**Do this**
Please pick out every line in the items below that contains the word "group", and copy each of those lines.

─── Items ───

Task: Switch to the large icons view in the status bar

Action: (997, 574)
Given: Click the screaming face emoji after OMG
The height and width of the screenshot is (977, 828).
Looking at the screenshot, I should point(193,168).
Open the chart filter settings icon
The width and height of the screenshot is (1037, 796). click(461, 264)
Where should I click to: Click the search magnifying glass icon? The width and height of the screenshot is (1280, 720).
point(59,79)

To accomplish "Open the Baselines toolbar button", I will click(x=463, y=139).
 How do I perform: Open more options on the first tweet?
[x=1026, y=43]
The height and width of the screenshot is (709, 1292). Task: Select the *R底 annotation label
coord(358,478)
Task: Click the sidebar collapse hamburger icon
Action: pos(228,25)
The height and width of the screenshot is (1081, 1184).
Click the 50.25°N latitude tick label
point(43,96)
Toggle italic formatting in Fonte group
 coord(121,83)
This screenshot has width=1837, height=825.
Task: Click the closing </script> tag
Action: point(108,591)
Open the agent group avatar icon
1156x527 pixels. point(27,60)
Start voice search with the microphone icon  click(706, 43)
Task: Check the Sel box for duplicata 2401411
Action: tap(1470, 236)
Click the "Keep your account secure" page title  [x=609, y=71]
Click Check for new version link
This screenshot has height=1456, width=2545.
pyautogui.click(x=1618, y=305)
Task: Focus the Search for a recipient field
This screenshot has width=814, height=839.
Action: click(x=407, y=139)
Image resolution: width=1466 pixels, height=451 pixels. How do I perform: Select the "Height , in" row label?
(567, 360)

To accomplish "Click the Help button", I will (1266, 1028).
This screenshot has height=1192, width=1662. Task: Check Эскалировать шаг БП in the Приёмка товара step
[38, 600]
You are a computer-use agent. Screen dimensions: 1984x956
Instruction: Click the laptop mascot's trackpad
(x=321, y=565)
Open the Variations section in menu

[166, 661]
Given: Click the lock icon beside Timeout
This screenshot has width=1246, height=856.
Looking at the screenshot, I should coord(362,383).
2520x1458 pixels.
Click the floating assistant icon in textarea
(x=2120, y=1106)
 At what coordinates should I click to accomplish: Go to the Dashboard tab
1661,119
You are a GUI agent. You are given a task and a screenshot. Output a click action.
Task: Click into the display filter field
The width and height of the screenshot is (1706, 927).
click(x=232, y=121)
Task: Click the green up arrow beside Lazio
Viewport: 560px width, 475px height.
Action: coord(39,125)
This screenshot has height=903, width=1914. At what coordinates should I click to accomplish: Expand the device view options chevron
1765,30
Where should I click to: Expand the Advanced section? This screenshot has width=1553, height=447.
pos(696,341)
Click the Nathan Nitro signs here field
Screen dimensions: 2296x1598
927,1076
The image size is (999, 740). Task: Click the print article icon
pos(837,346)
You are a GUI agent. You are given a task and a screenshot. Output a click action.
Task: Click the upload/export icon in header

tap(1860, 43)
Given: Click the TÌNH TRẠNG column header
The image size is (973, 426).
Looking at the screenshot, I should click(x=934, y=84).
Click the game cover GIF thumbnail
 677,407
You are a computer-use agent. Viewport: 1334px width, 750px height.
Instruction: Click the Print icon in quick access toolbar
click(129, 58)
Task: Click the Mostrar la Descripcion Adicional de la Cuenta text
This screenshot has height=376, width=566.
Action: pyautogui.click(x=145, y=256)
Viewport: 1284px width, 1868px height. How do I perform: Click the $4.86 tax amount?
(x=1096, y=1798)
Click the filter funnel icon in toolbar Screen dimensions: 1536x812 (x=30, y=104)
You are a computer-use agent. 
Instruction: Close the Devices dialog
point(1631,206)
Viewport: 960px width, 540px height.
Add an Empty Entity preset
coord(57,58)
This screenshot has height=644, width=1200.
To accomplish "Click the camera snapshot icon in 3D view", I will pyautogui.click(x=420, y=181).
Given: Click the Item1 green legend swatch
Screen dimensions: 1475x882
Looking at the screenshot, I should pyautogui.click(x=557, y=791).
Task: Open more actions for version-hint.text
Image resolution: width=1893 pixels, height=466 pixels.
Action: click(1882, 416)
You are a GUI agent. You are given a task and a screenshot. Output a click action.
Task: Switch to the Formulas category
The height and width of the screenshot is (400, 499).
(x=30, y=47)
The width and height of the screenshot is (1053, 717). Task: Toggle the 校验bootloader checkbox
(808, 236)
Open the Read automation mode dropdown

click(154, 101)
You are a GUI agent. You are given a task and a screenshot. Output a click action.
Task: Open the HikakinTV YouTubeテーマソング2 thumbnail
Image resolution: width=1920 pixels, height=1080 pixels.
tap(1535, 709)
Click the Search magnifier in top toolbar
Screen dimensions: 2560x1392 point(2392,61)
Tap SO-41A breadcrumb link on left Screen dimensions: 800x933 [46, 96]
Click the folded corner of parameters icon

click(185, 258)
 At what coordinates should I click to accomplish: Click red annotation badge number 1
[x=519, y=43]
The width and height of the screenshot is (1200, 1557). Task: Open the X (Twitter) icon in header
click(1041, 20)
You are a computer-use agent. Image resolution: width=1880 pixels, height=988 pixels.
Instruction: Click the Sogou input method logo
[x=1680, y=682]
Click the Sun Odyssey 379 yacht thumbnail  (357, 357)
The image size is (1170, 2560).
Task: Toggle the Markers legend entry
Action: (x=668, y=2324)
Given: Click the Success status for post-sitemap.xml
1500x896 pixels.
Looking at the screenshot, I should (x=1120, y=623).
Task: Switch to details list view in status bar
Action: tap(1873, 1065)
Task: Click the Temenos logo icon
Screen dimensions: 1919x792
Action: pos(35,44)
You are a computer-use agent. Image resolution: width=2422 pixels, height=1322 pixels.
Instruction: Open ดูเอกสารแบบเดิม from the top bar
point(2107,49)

───

**Reply**
Toggle italic formatting in Fonte group
Open the agent group avatar icon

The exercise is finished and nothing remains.